● **WHAT YOU ARE ASKED TO DO**: Could you update the lines between the one holding "Task: Select the PRE-DEPOSIT nav item" and the one holding "click(x=68, y=297)", inclusive, so that "United States" reads "Canada", and give back only those lines with nothing else changed?

● **GIVEN ENTRIES**:
=====

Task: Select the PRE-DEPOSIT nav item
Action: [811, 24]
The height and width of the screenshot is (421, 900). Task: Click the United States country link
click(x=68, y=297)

=====

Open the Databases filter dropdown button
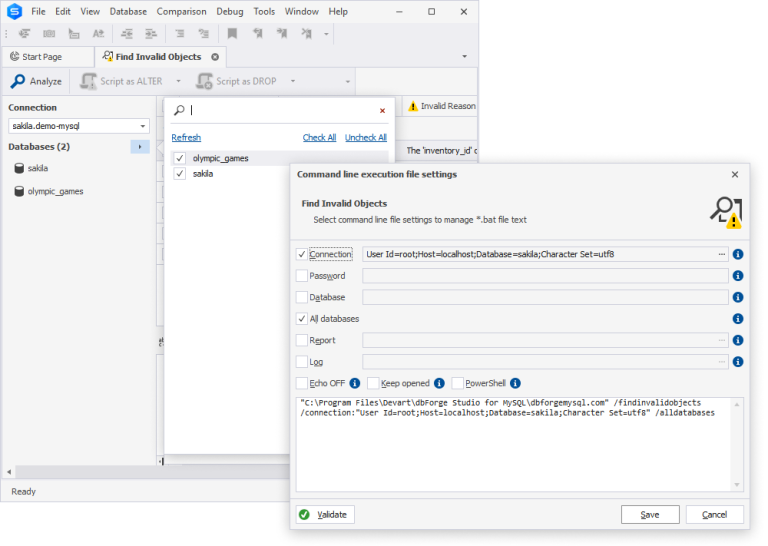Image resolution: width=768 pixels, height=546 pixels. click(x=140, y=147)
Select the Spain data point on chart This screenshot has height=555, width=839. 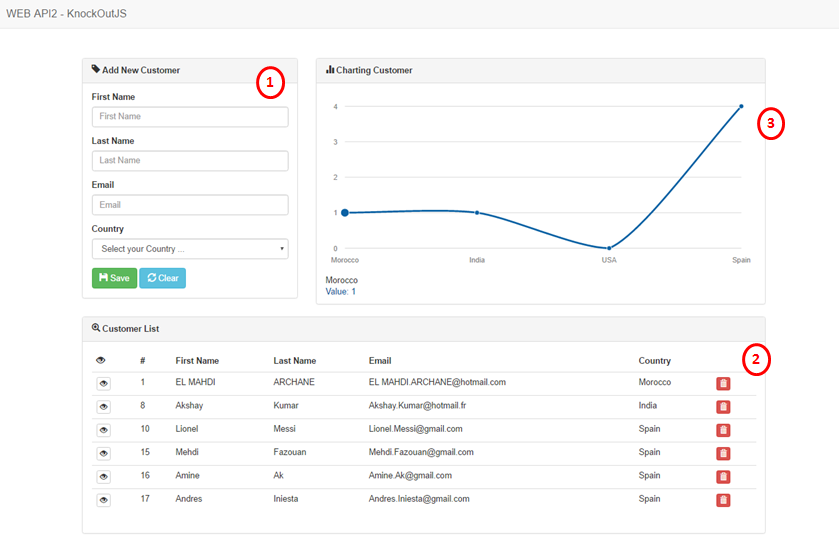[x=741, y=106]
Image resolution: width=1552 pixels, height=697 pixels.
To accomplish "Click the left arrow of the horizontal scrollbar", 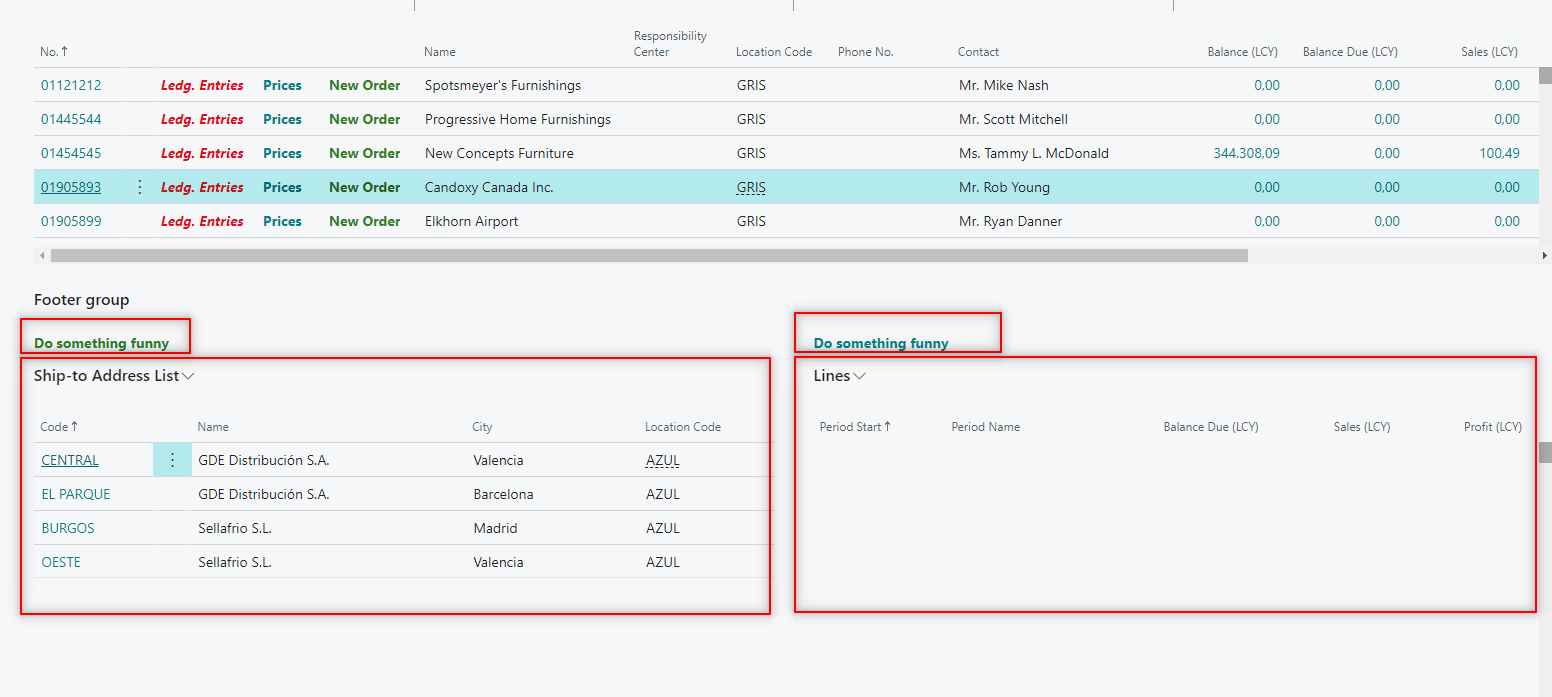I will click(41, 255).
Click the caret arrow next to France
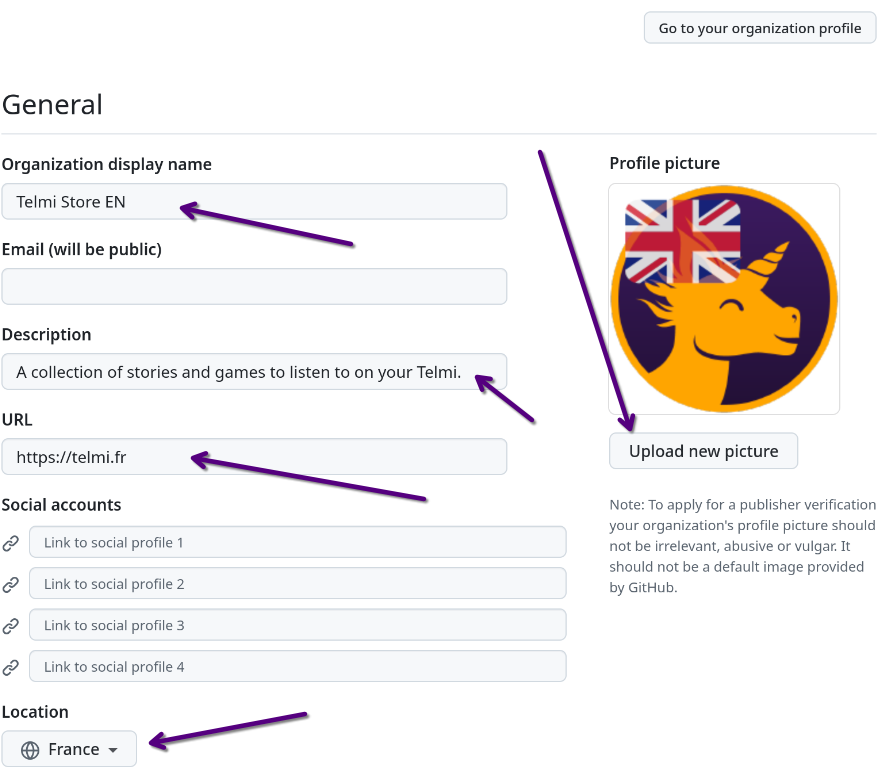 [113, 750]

=====

● **ANSWER BELOW**:
Task: Select the PRE-DEPOSIT nav item
Action: [811, 24]
The height and width of the screenshot is (421, 900). Task: Click the Canada country link
click(x=68, y=297)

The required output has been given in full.